• [Data]
* * * * *

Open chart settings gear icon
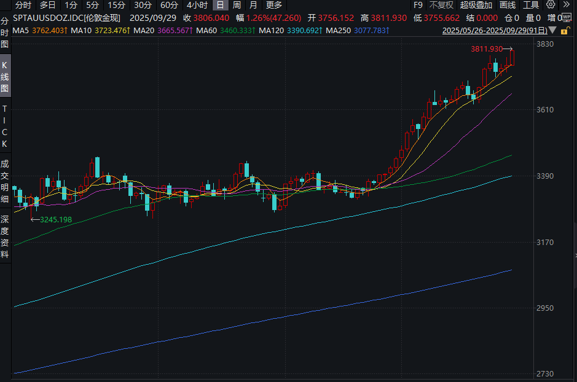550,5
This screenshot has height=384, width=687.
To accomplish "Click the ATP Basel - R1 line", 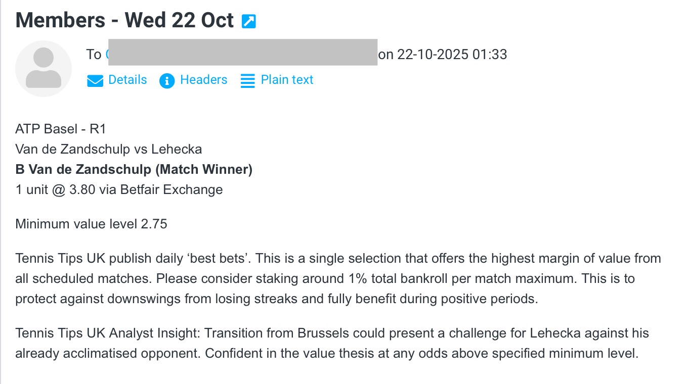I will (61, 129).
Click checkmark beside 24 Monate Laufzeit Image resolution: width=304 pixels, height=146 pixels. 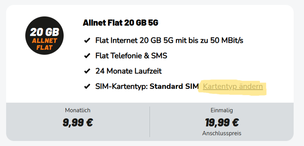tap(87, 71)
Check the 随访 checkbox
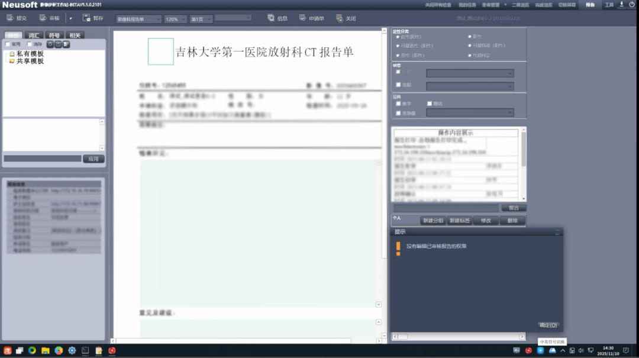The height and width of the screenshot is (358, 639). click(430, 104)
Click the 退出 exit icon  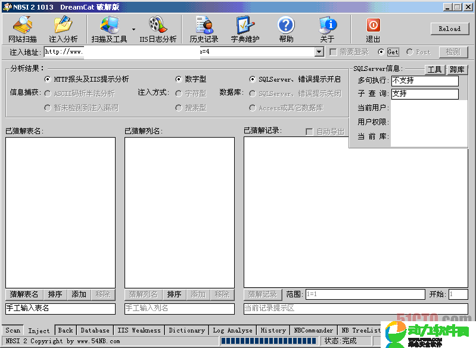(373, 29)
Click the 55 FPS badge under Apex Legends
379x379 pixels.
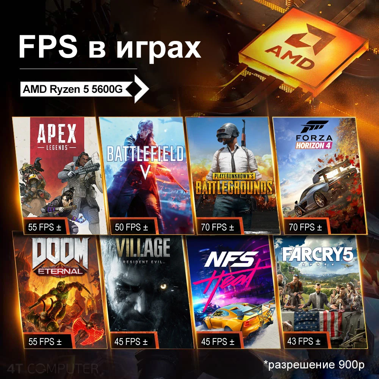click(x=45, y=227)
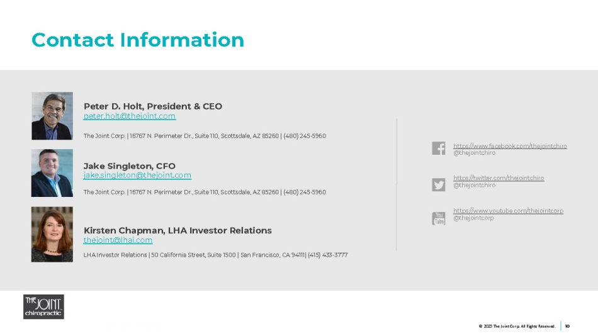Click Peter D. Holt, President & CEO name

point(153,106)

* * * * *

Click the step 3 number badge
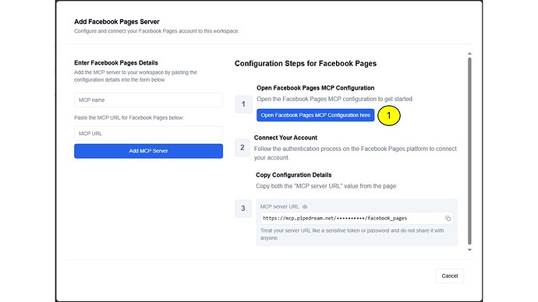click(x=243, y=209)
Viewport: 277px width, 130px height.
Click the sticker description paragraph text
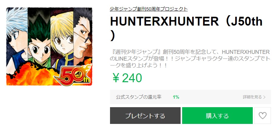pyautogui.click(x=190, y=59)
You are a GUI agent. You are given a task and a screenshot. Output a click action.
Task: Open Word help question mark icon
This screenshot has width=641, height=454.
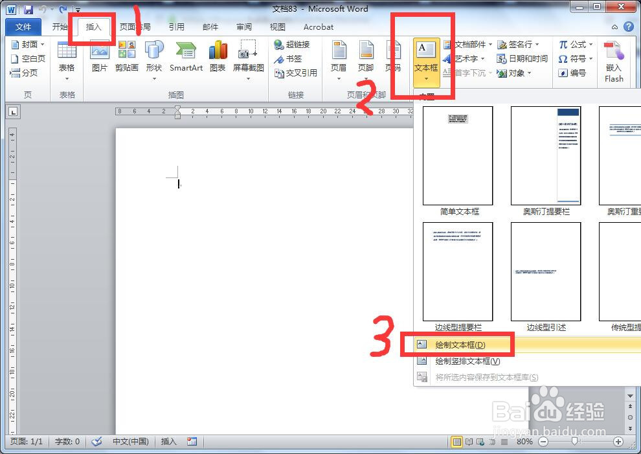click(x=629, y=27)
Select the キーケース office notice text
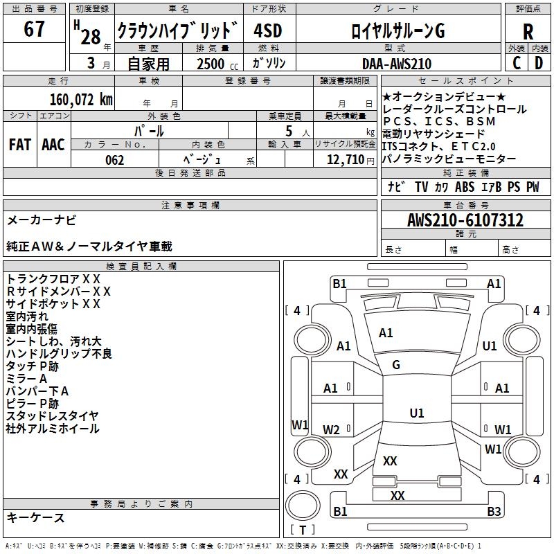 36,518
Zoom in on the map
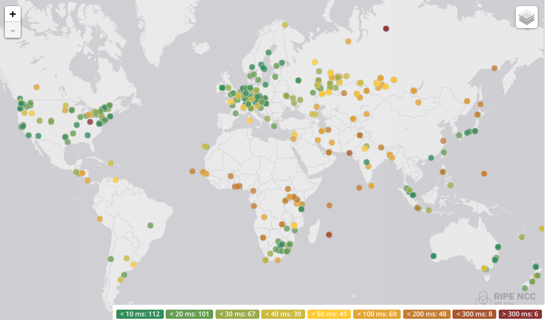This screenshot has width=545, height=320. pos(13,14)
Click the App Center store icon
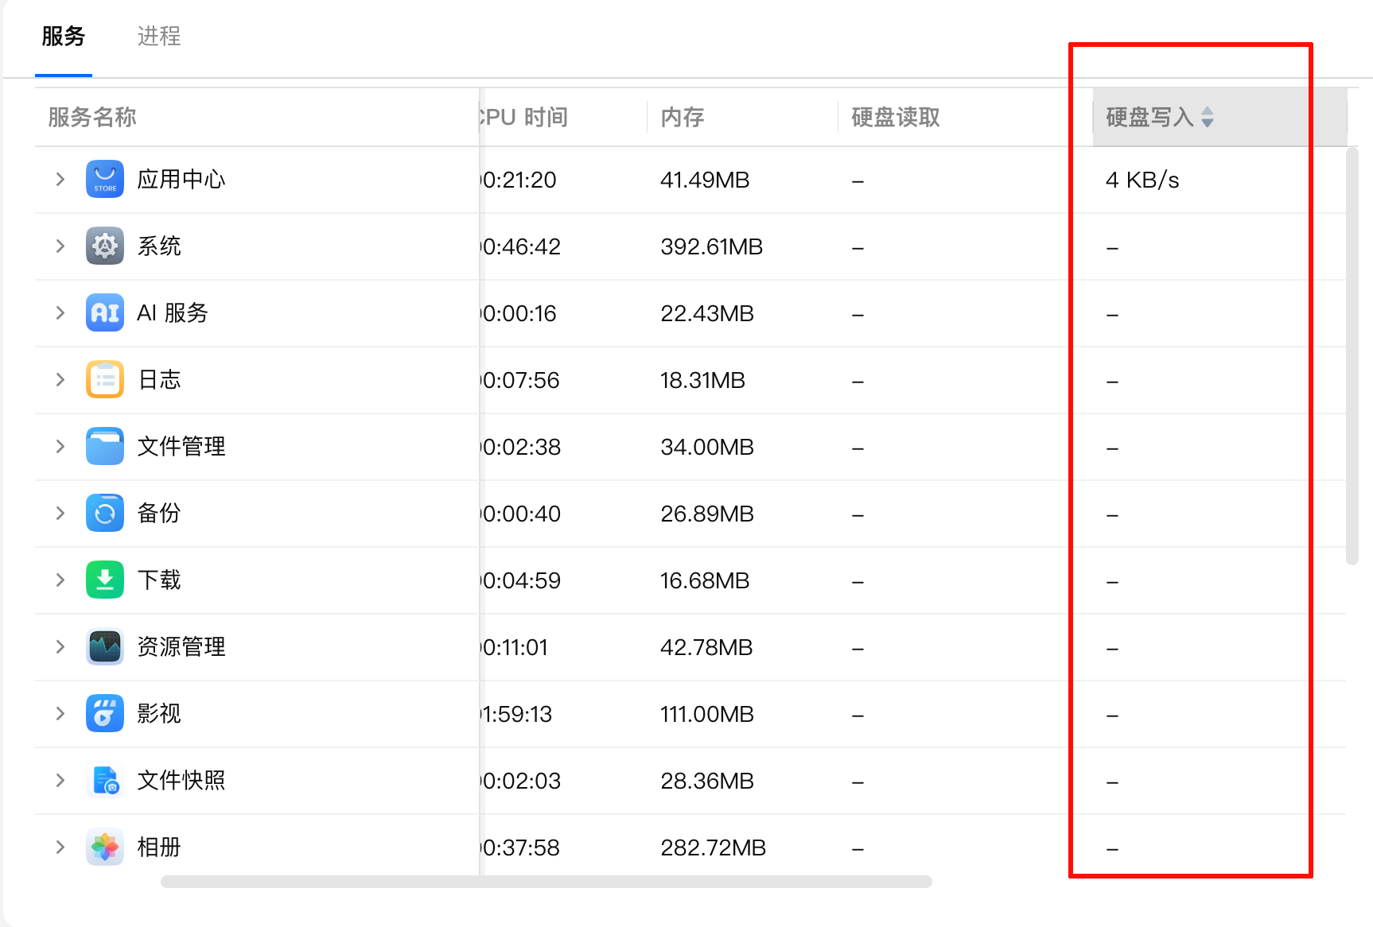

* * * * *

Beginning at the line that has "You are a GUI" and ending at the line that has "Click the App Center store icon", restate the listing above word for word, pictures left out.

• [The completed task]
You are a GUI agent. You are given a task and a screenshot. Output a click action.
Task: Open Word help question mark icon
This screenshot has width=641, height=454.
click(x=629, y=27)
Select the キーケース office notice text
 36,518
Zoom in on the map
This screenshot has width=545, height=320. pos(13,14)
Click the App Center store icon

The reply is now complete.